Allison Holzshu, vice president of product line management, engineered materials, Berry Global

Brands, meanwhile, are increasingly interested in the use of flexible packaging over cardboard in e-commerce, Holzshu says. Flexible packaging is less expensive, thinner, and lighter weight, which allows for more packages on a truck. “We’re seeing a lot of customers move from a more rigid package to a more flexible package, and e-commerce is no different,” Holzshu says.

In addition to its lighter weight, flexible packaging also creates opportunities for raising brand awareness, says Arnold. “They can use the package as a billboard that gets directly into the hands of the consumer and delivers a specific message,” he says. “In addition, the design of the flexible package itself can send a mes­sage to the consumer that the brand cares about the customer by protecting their products and protecting the environment.”
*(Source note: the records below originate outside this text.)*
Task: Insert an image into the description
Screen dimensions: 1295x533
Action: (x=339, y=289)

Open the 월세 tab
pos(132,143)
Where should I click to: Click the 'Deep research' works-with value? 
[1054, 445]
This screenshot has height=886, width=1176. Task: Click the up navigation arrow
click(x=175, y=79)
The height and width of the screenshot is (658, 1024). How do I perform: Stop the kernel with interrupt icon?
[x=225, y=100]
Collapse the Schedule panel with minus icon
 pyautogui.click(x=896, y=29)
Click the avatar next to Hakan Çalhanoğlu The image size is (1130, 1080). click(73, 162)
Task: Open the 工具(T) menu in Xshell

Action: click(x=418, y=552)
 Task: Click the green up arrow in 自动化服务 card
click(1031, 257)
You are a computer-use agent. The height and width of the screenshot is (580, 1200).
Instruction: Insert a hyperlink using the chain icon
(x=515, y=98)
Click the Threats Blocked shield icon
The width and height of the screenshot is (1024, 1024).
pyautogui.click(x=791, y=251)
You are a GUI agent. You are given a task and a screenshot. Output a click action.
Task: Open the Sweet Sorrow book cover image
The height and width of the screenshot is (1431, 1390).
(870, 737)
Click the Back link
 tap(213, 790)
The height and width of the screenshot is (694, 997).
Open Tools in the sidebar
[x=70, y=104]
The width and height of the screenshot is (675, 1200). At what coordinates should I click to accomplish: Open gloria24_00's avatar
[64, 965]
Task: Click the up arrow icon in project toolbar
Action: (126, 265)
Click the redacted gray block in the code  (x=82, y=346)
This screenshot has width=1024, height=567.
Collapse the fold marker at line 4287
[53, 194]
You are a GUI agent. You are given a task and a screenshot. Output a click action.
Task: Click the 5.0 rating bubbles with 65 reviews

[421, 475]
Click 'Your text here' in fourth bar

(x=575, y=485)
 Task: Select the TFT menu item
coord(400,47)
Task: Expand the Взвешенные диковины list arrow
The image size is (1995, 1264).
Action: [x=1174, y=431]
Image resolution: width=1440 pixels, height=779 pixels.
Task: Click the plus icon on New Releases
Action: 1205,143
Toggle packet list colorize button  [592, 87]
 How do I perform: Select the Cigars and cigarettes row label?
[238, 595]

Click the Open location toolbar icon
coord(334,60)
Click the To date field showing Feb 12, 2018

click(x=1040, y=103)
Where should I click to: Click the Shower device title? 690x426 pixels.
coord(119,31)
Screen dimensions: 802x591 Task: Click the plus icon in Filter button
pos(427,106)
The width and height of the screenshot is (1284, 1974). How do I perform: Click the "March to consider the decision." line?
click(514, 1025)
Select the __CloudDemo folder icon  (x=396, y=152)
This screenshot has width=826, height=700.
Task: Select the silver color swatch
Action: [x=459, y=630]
For e-commerce, he adds, brands are looking for different sizes and structures in flexible packaging that can replace or complement their existing packaging for store shelves. “Consumers are becoming more e-commerce savvy every day,” Arnold says.


While e-commerce has grown over the last two years, people have not lost their hunger for socializing, flexi­ble packaging executives note.

High-service products in technology and hardware are one area where face-to-face interaction will remain important, Grogan says. “I don’t think e-commerce will be able to fully replace that experience.”

One of the chief advantages of shopping in person is the ability to try something before you buy it. But e-commerce companies have been working to recreate that experience, most notably the eyeglasses retailer Warby Parker.

The trend could have implications for flexible packaging, Holzshu says. Berry Global developed films that can be used in “return-style” mailers that deliver a product to the consumer and also can be used for returns. “Many consumers gained an affinity to online shopping and transitioned their shopping to online retailers,” Holzshu says. “While these habits and behaviors may soften slightly, as consumers desire to get out and enjoy the in-person shopping experience, we expect that much of the e-commerce growth is here to stay throughout 2022 and beyond.”

Brands will expect flexible packaging suppliers to provide options for both online and in-person sales, Lawson says. And they will expect suppliers to react quickly to consumer trends and evolving preferences. “Our job is to provide products that can address both of those needs for our customers in the safest, most environmentally preferable way,” he says.

More people may be shopping from their couches and kitchen tables. But many consumers, particularly on the younger end, are unlikely to lose their concern for the impact of packaging and consumption on the wider world.

More than two-thirds of consumers, or 71%, believe that online orders come with too much packag­ing, according to a recent report by First Insight, a Pittsburgh-based consulting firm that works with retailers. Almost 80% prefer eco-friendly or environ­mentally conscious packaging, according to the report. “As the push for sustainable solutions continues, brand owners have a willingness to balance the use of recycled content with the aesthetic and physical requirements of the package,” Holzshu says. “Going forward, moving to complete packaging with a single substrate or even replacing paper labels—with PE for example—would greatly improve the recyclability and recycled resin quality.”

Younger consumers also are interested in traceability and ingredient transparency, referring to the ability to track where products come from and what’s in them. “Consumers have easy access to information and can easily do their research on a specific product and/or brand well before they even see a product on a shelf,” Holzshu says.

It may be too early to say exactly where e-commerce trends will settle. Nonetheless, the demand for innovation is not going to fade, according to flexible packaging executives. “We believe that over the next several years we will continue to see steady growth in e-commerce over brick-and-mortar retail,” Holzshu says. “Many traditional retailers invested in their online shopping experiences, so there is little risk to them abandoning their investment.”

Joel Berg is a freelance writer and editor based in York, Pennsylvania.